Larry Howe says politics cost him Vicious Rumors touring slot
Larry Howe finally addressed his Vicious Rumors exit, saying the backlash tied to his politics cost the band touring opportunities and his place behind the kit.

Larry Howe has now given his own version of the Vicious Rumors split, and it turns the drummer’s exit into a much bigger story than a routine lineup change. In a June 8, 2026 interview on Hart O’ The Matter, Howe said the pressure around his right-wing political beliefs had begun costing the veteran metal band touring opportunities, forcing the issue from a private band problem into a public break.
The timeline shows how quickly the situation escalated. Vicious Rumors announced on February 18, 2026 that Howe would no longer be touring with the band, saying the group had years of disagreement with him over his personal political ambitions and that it could no longer be “punished by association.” The band also said four shows had already been canceled amid the controversy surrounding Howe’s political views during the European run, a sign that the fallout was affecting the band’s actual booking power, not just its internal chemistry.

By April 16, Howe had publicly said he would no longer drum for Vicious Rumors “for the foreseeable future.” Around the same time, the band said its European Asylum Tour would continue from May 9 through June 20 with a new drummer in place.

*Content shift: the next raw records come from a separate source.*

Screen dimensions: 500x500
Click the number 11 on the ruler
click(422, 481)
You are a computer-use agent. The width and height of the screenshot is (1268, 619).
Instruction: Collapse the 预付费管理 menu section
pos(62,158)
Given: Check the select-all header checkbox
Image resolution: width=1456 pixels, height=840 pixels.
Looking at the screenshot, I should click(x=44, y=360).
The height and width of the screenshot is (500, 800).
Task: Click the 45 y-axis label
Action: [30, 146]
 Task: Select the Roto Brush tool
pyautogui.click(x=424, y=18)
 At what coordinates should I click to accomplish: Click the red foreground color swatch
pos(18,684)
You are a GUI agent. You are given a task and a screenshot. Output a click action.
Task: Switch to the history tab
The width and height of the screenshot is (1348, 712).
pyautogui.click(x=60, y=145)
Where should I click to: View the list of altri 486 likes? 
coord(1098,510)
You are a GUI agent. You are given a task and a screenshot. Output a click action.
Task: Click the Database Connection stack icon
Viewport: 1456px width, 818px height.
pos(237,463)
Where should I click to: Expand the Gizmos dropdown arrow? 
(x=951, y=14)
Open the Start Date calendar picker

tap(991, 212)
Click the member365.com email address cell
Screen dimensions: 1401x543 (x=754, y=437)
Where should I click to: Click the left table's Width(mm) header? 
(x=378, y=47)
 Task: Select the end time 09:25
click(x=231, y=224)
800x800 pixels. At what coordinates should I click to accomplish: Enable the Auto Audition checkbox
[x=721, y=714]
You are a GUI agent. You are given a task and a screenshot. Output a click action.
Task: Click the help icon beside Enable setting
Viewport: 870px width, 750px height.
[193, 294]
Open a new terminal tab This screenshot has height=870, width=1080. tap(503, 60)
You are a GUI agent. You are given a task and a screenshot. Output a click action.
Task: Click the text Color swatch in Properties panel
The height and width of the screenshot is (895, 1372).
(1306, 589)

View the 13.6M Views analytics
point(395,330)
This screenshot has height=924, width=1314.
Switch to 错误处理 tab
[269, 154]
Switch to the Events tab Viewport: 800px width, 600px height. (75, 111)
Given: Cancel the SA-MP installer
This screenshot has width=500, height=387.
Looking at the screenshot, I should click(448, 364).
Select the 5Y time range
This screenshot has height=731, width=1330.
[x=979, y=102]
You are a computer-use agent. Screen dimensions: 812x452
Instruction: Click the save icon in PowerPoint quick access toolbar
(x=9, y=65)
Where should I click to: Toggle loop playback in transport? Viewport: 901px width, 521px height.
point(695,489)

Multiple reports identified that replacement as Wyatt Cooper, who had previously played with Yngwie Malmsteen, underscoring that the band was moving forward even as the dispute around Howe continued to hang over the tour.
Howe’s history with the band makes the rupture even sharper. He first joined Vicious Rumors in 1985, left in 2000, and rejoined in 2005, giving him a long stretch of ownership in the group’s sound and identity. One report placed his last scheduled show with the band on March 28, 2026, before the final split was confirmed in mid-April.
What Howe’s interview added was the sense of a drummer being squeezed out not because of timing, chops, or the usual road wear, but because promoters and venues no longer wanted the baggage. Howe’s comments, including his swipe that “cancel culture wins again,” frame the fallout as both bitter and final. For a working drummer, that is the harshest part of the story: the kit stayed on the road, but the player attached to it did not.